— Action item —
Once you have read the listing, retype all of it exactly.

— Raw data —
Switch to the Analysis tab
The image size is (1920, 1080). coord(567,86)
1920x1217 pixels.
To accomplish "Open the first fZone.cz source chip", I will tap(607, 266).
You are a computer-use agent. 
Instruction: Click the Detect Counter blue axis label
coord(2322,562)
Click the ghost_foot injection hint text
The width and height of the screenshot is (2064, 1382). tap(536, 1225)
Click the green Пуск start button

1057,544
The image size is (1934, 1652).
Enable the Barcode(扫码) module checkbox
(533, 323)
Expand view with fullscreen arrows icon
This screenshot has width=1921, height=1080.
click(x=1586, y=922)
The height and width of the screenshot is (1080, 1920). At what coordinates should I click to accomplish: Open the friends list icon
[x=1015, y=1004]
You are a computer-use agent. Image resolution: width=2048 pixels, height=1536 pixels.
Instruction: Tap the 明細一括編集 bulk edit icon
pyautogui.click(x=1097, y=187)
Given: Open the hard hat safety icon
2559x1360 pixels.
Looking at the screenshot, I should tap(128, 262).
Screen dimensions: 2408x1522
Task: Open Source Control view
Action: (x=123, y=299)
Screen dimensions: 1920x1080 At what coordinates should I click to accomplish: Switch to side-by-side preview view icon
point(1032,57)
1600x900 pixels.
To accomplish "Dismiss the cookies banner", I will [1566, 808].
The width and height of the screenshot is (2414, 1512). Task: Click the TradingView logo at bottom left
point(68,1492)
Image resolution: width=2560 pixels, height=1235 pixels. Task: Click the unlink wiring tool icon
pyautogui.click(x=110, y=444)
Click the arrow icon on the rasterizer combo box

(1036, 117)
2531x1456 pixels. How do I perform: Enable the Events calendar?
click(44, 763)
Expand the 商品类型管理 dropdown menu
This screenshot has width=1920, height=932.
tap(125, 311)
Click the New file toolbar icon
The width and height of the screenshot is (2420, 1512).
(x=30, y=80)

— Expected answer —
Switch to the Analysis tab
The image size is (1920, 1080). coord(567,86)
1920x1217 pixels.
To accomplish "Open the first fZone.cz source chip", I will tap(607, 266).
You are a computer-use agent. 
Instruction: Click the Detect Counter blue axis label
coord(2322,562)
Click the ghost_foot injection hint text
The width and height of the screenshot is (2064, 1382). tap(536, 1225)
Click the green Пуск start button

1057,544
The image size is (1934, 1652).
Enable the Barcode(扫码) module checkbox
(533, 323)
Expand view with fullscreen arrows icon
This screenshot has width=1921, height=1080.
click(x=1586, y=922)
The height and width of the screenshot is (1080, 1920). At what coordinates should I click to accomplish: Open the friends list icon
[x=1015, y=1004]
You are a computer-use agent. Image resolution: width=2048 pixels, height=1536 pixels.
Instruction: Tap the 明細一括編集 bulk edit icon
pyautogui.click(x=1097, y=187)
Given: Open the hard hat safety icon
2559x1360 pixels.
Looking at the screenshot, I should tap(128, 262).
Screen dimensions: 2408x1522
Task: Open Source Control view
Action: (x=123, y=299)
Screen dimensions: 1920x1080 At what coordinates should I click to accomplish: Switch to side-by-side preview view icon
point(1032,57)
1600x900 pixels.
To accomplish "Dismiss the cookies banner", I will [1566, 808].
The width and height of the screenshot is (2414, 1512). Task: Click the TradingView logo at bottom left
point(68,1492)
Image resolution: width=2560 pixels, height=1235 pixels. Task: Click the unlink wiring tool icon
pyautogui.click(x=110, y=444)
Click the arrow icon on the rasterizer combo box

(1036, 117)
2531x1456 pixels. How do I perform: Enable the Events calendar?
click(44, 763)
Expand the 商品类型管理 dropdown menu
This screenshot has width=1920, height=932.
tap(125, 311)
Click the New file toolbar icon
The width and height of the screenshot is (2420, 1512).
(x=30, y=80)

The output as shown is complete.